Same-ish
- Anna
- Mar 25
- 3 min read
Well, well, well... if it isn't this little blog I've neglected for the last 6 years.
I never intended to be gone this long. Although, I was never actually gone. I was here. I just didn't know what to say. There was nothing to say.
What can you say when your art and livelihood was your life and people on The Internet decided that anyone's decisions were fair game for criticism? Nothing.
It is hard to be creative when your world turned upside down and sharing honestly meant having The World's Worst In-Law (aka Internet Peasant Mob) hollering their "facts and science" about why you are wrong to feel the way you do.
So you retreat into yourself and think... perhaps this new world is just not meant for me.
I spoke with a new friend the other day, we remarked on how Instagram was a "softer" place some odd years ago. It was a place I felt like I could share vulnerable things like: my family, what credit card points we liked, how we managed on one income, and what places we liked to visit. It was the kind of place where I made online friends and had a public personal Instagram account.
Then it became... not soft. And I didn't want to share that anymore. There was no benefit of the doubt. There was no nuance. I like both of those things. So I backed away slowly. First, no hashtags... then the occasional post... then an update post... and then I just stopped.
Scott and I huddled close and focused on our family.

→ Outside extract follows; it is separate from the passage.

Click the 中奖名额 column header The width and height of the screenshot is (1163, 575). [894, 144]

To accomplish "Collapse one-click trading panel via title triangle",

We wanted to get our boys through their pre-teen years with as much stability as possible. With a recent layoff and cross-country move we wanted to focus on two things: Our kids and obtaining additional streams of income. (Sharing our life on The 2020 Internet was, sadly, incompatible with those things.)
For the last 6 years we have done just that.
I went to work. It was really hard at first. Everyone struggled. Everyone grieved the change. Eventually I stepped into my own talent and got into a really satisfying groove. (I've since retired to manage the two businesses we started in the interim.)
The kids went to a local private school they could walk to. We wanted them grounded in a community. They wore snow boots in the winter and saw elk on their morning "commute" in the fall. We met with teachers more times than I care to admit to get the boys acclimatized to their new environment. They adjusted eventually. At least one of them got honor roll at one point.
Scott has tried to put as much distance from The Layoff as he could through continuing education and seeking jobs that would foster growth. (He's at a company that uses "synergy" unironically.) He gave talks and networked. He replaced the transmission on our car and taught Oliver how to snowboard.
We started our own business. And then another one. I got a certificate from Harvard Business School. (The online one, OK. It is still cool!) We traveled. We did fast travel. Furious travel. Travel that we could squeeze into limited time off, but we sure as hell made it count.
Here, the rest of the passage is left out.